**SELECTED EXTRACT**

* * * * * * * * *

Baseline PSA levels can determine long-term prostate cancer risk in middle-aged men: JAMA
USA: Baseline PSA (prostate-specific antigen) levels among men aged 55 to 60 years is associated with long-term risk of clinically significant prostate cancer, finds a recent study published in the journal JAMA Network Open. According to the study, repeated screening can be less frequent among men aged 55 to 60 years with a low baseline PSA level (ie, <2.00 ng/mL) and possibly discontinued among those with baseline PSA levels of less than 1.00 ng/mL.
The findings suggest that future prostate cancer screening among such men should be individually tailored based on the baseline PSA levels to reduce the risk of overtreatment and overdiagnosis of indolent cancers. The findings are based on secondary analysis of a cohort in the Prostate, Lung, Colorectal, and Ovarian (PLCO) Cancer Screening Trial.

* * * * * * * * *

**EXTRACTED ENTRIES**

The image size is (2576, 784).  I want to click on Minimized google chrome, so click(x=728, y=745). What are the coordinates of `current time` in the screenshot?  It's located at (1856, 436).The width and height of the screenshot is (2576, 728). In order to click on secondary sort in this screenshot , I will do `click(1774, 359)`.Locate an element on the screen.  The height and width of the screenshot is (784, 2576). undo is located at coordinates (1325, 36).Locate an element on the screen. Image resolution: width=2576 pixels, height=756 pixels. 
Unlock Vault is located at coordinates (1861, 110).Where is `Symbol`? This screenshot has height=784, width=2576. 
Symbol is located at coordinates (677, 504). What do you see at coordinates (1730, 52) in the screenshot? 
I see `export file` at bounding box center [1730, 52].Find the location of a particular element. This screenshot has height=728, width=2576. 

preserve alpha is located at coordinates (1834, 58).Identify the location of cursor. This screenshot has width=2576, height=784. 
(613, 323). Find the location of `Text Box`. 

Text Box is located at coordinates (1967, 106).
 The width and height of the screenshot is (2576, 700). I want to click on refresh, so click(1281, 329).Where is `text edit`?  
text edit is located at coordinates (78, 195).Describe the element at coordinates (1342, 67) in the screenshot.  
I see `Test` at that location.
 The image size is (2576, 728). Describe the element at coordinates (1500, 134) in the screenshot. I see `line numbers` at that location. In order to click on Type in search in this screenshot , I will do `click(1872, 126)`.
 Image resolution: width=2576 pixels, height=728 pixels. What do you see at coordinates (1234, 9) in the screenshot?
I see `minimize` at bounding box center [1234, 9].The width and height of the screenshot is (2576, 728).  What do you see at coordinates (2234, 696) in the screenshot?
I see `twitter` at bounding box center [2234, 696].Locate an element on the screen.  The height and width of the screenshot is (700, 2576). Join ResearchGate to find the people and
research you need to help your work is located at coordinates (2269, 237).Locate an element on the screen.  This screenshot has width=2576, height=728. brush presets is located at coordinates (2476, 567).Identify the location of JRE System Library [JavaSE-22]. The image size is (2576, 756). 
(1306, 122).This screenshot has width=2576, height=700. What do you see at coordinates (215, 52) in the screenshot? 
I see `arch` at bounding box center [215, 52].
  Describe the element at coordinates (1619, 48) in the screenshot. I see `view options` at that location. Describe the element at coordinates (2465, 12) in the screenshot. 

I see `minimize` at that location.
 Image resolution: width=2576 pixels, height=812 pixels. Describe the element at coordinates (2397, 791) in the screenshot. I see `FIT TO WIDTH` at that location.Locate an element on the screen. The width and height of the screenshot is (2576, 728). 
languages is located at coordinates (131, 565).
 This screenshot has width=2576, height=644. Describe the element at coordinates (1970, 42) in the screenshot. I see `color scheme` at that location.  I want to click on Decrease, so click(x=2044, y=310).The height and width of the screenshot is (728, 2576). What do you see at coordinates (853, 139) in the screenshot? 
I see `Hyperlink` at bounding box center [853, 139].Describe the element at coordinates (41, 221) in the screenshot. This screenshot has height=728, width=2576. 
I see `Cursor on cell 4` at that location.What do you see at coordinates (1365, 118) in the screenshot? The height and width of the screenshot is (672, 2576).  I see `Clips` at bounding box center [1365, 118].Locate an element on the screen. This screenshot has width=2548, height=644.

* * * * * * * * *

**ACTION ITEM**
Quote the article on baseline PSA levels word for word, from "Baseline PSA levels can" to "Cancer Screening Trial.". The listing has nothing to do with the article on baseline PSA levels.

**OUTPUT FOR THIS EXERCISE**
Baseline PSA levels can determine long-term prostate cancer risk in middle-aged men: JAMA
USA: Baseline PSA (prostate-specific antigen) levels among men aged 55 to 60 years is associated with long-term risk of clinically significant prostate cancer, finds a recent study published in the journal JAMA Network Open. According to the study, repeated screening can be less frequent among men aged 55 to 60 years with a low baseline PSA level (ie, <2.00 ng/mL) and possibly discontinued among those with baseline PSA levels of less than 1.00 ng/mL.
The findings suggest that future prostate cancer screening among such men should be individually tailored based on the baseline PSA levels to reduce the risk of overtreatment and overdiagnosis of indolent cancers. The findings are based on secondary analysis of a cohort in the Prostate, Lung, Colorectal, and Ovarian (PLCO) Cancer Screening Trial.